Luigi Mangione, acusado de assassinar o CEO da UnitedHealthcare, Brian Thompson, não será submetido à pena de morte, conforme decisão da juíza Margaret Garnet. A magistrada classificou as acusações de homicídio como ‘falhas’ e decidiu manter apenas as acusações de perseguição, que podem levar a uma sentença de prisão perpétua. Mangione, que se declarou inocente, foi detido cinco dias após o assassinato de Thompson, ocorrido em 4 de dezembro de 2024.

O CEO foi assassinado enquanto se dirigia à conferência anual de investidores do UnitedHealth Group em Manhattan, um evento de grande importância para a empresa.

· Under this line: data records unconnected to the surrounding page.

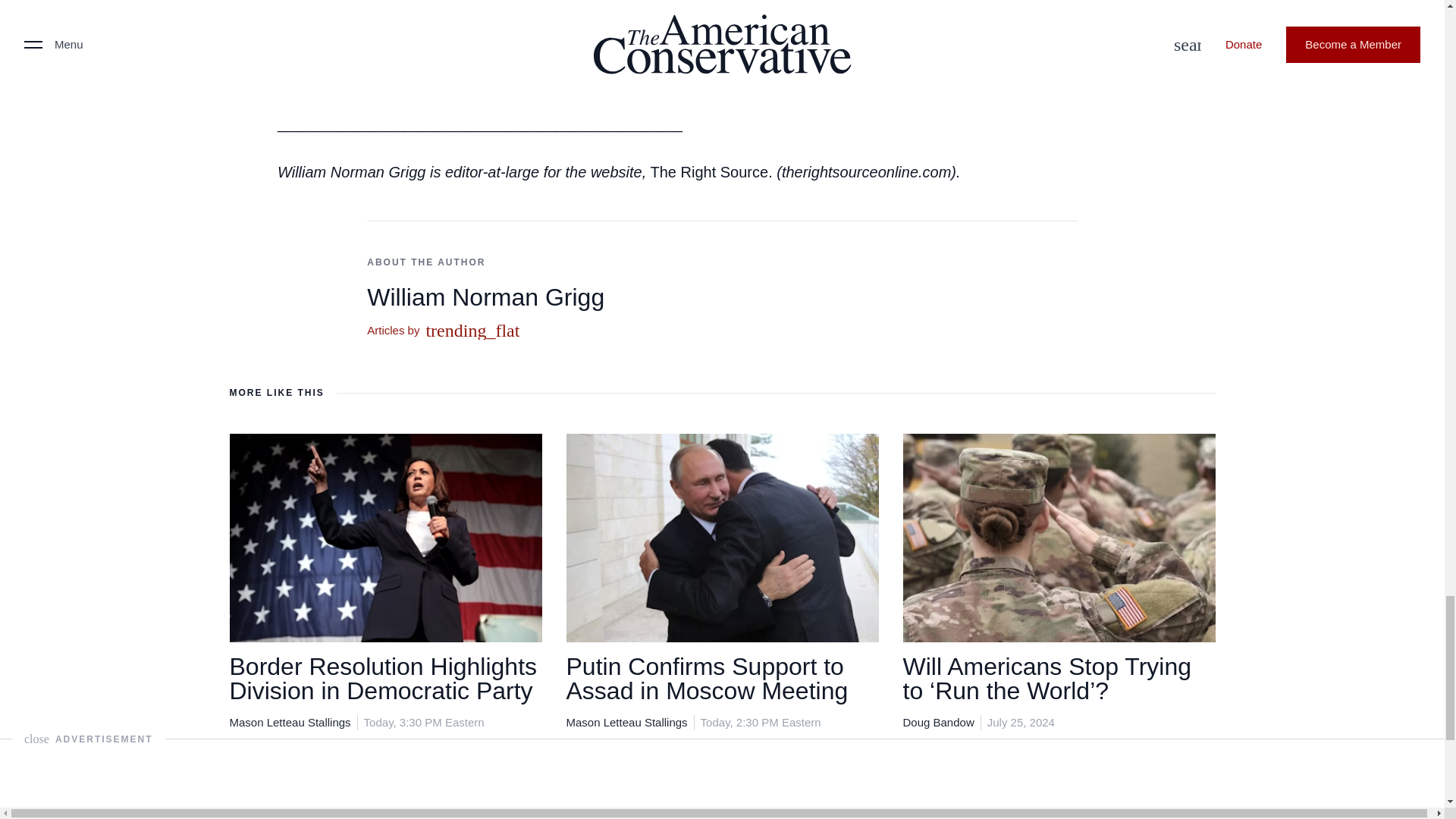
Mason Letteau Stallings (289, 721)
Border Resolution Highlights Division in Democratic Party (382, 678)
Given the description of an element on the screen output the (x, y) to click on. 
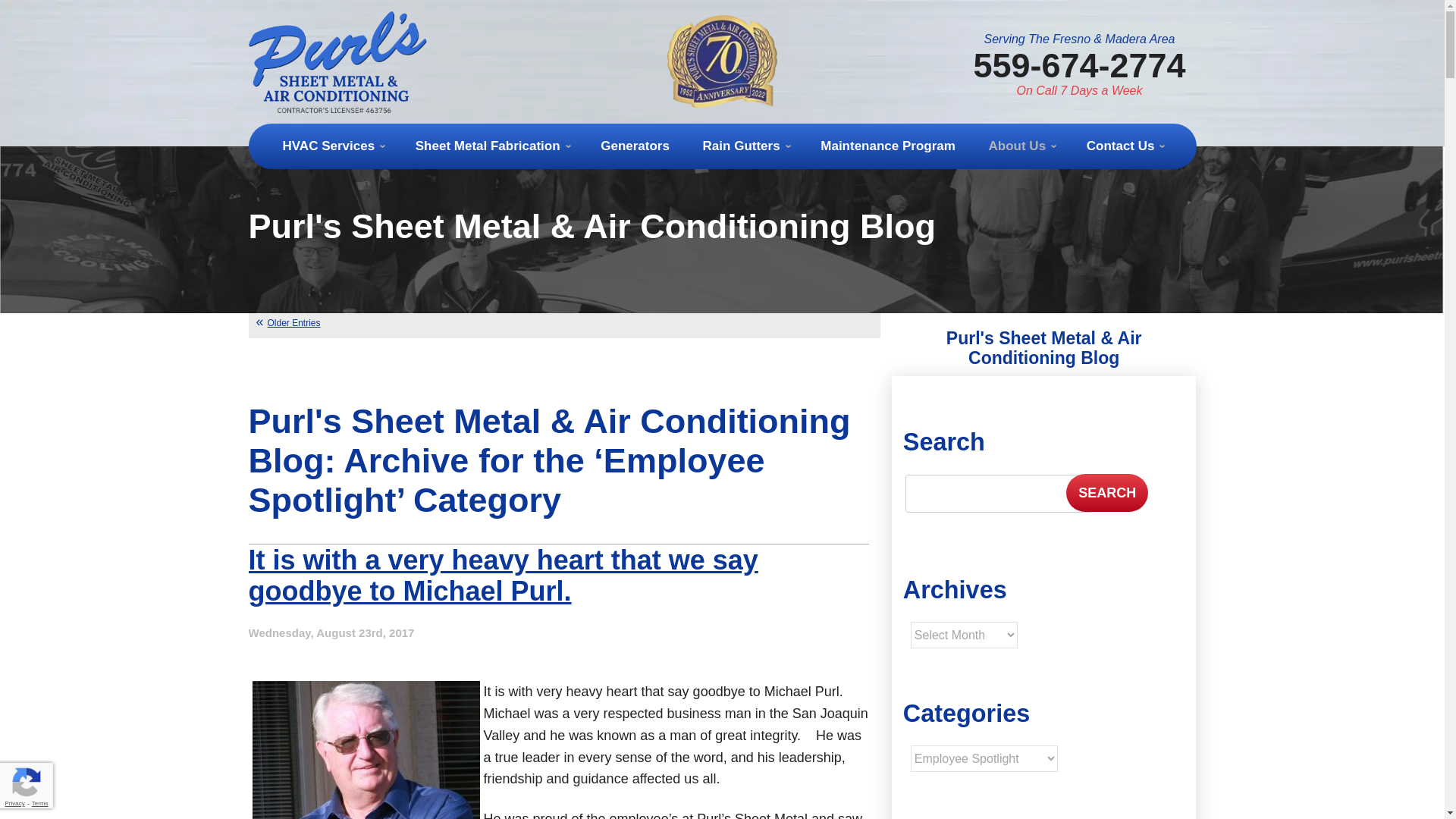
HVAC Services (332, 145)
559-674-2774 (1078, 65)
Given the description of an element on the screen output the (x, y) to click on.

A decisão da juíza impede que os promotores aleguem a pena de morte no tribunal, o que altera significativamente a abordagem do caso. Este desdobramento pode impactar a estratégia de defesa e o futuro legal de Mangione.

A exclusão da pena de morte pode abrir caminho para um processo mais longo, com implicações significativas para ambos os lados. Com o foco agora nas acusações de perseguição, a expectativa é que o julgamento se aprofunde em questões relacionadas à motivação e ao contexto do crime. O caso continua a atrair atenção, dada a relevância do setor de saúde e a notoriedade das figuras envolvidas.